Snap, snap, snap. Pluck ‘em off, snap off the ends, toss them in the pot to cook.

And even when were cooked well, they snapped when you bit into them. Snap Peas.  Grown with sunshine, and another’s labor.

I never understood why that same farm had so many cute little bunnies in cages.


7.
Show me love
Show me love
Show me love

Lyrics sometimes are like a praying mantra to me, they help me breathe. I think sometimes it’s the beat that speaks to me, and other times it’s like someone’s taken that voice that I can’t use and tossed it into the sky and let it rain down in the perfect combination of syllables and pronunciations that I feel so at home tucked into it. Maybe it’s human, something bigger than me, that connection to the universe.


8.
I had anxiety before the first time I realized I had nowhere to go.

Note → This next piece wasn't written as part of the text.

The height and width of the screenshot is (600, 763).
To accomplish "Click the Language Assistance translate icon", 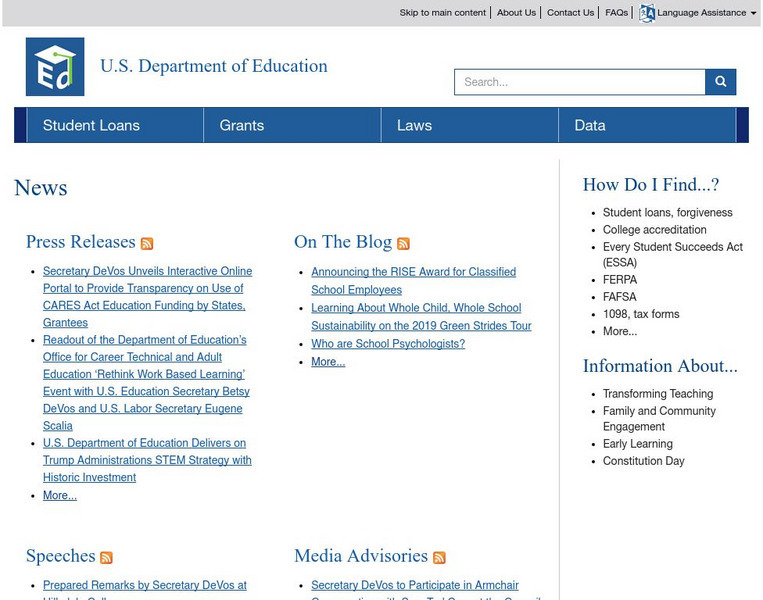I will (x=647, y=13).
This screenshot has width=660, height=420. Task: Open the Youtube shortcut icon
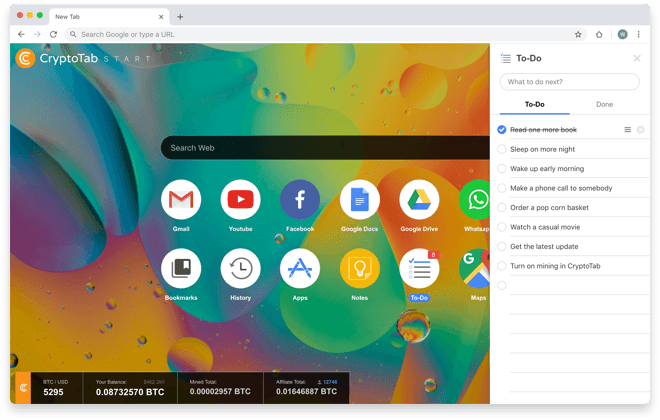point(240,201)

At twenty two I had two children under the age of three, a 1999 Oldsmobile 88 (which always confused those I was talking to, when it came to the model and year) that had a habit of overheating thanks to an old accident after the nasty snowfalls. I guess if I had to go homeless anywhere I was in the best state for it. The best part was the circumstances that had landed me there.

I was in a relationship, the father of my children (which was established by these great agencies through a series of large, very personal, very important questions – regardless of what their signed birth certificates said). I had a job, we had an apartment, two cars. One winter, it’s funny how much can change. My son got sick, we lost one car in the ice and his father sliding it into a jeep. We almost lost the second one to bald tires, a cracked windshield and a pissed off police officer just doing his job. Within a series of two or three months, we realized we had lost the apartment too. My work schedule didn’t wiggle in room for a seven month old child being hospitalized for two months with bone infections, and his couldn’t cover the cost of everything that we’d already fallen behind on.

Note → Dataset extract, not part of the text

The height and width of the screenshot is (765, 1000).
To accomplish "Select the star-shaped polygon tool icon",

But it didn’t matter, to every place I had to fill out paperwork I was just another leech on the system. Besieged by tired judgmental sighs and paperwork that never ceased my excuses were just that. I began to learn then, the biggest lesson in it all. Nobody cares about excuses. They don’t want to hear the story, because regardless of the why you were still there. There was really only one thing to do at that point.


9.
It took me a long time to accept that I had no rational reason for being terrified and to stop trying to use excuses for it. I know that’s not a philosophy for everyone, but I was raised in a generation where you had to suck it up buttercup and keep moving along. Those rubber bands could be used as quick snaps if the panic got too bad, or sometimes a friendly voice. I couldn’t tell the world I was simply to terrified to get out and back into it, could I? The best part was how much confidence I seem to have to people, and it disturbs me to think that the rabbit friends I have aren’t so different. There’s a kind of toughness you build up though, when you go through that experience. I was homeless a total of almost two times, though in the sense of a shelter over having to sleep in a car. It was something, for certain, of a learning lesson in humility and pride.

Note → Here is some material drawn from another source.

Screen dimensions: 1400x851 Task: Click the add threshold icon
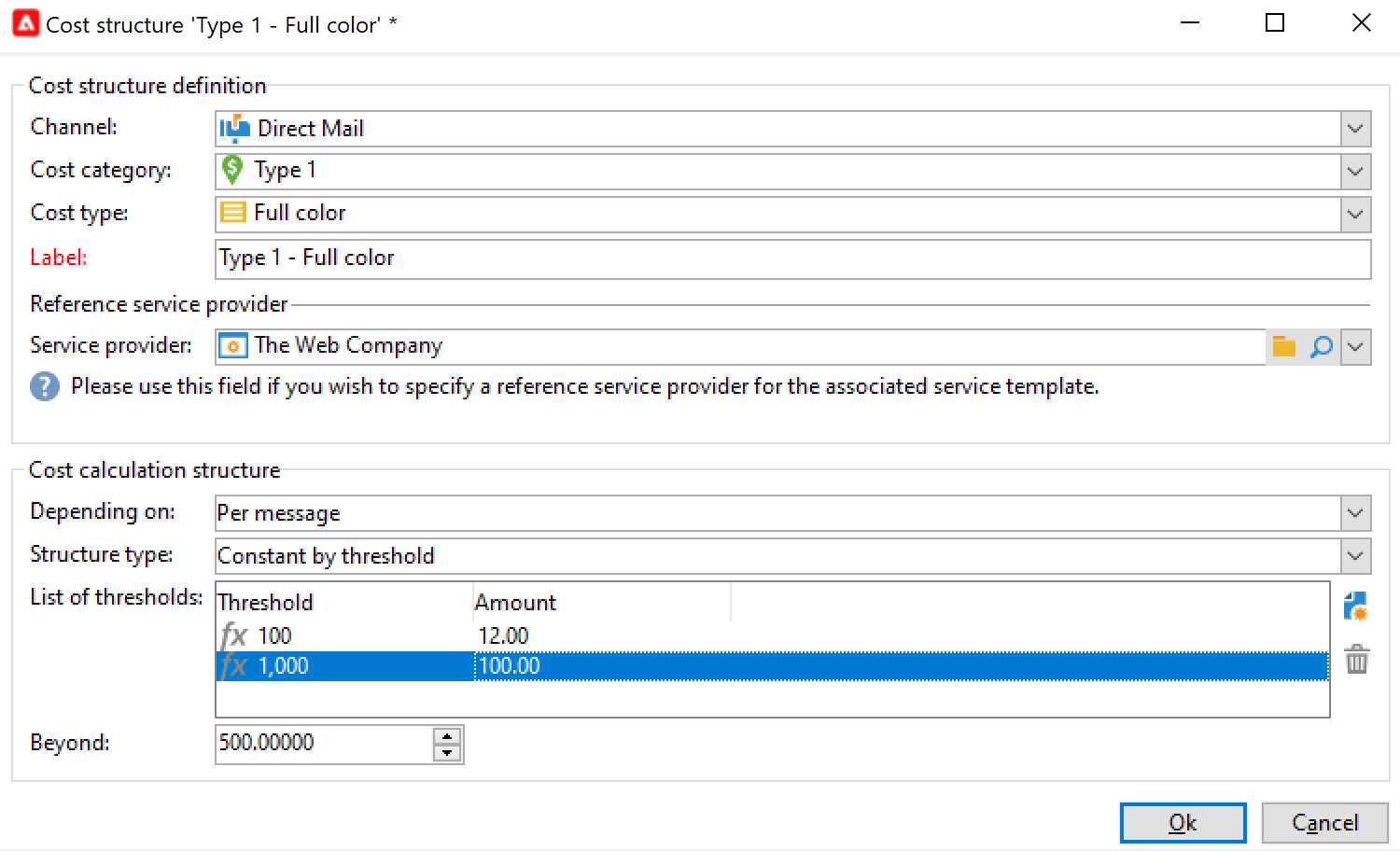1356,607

The fear never really goes away. Some days it’s difficult to remind my heart the second I open my eyes that there’s nothing rational to be terrified about. Sometimes sitting in a room full of people I’d just laughed with the day before aren’t going to turn around and be whatever terrifying thing my primal brain has convinced itself of without my knowledge or permission. Every day, like the day before, is a different kind of battle and the minute you let its own you is the moment you lose that war.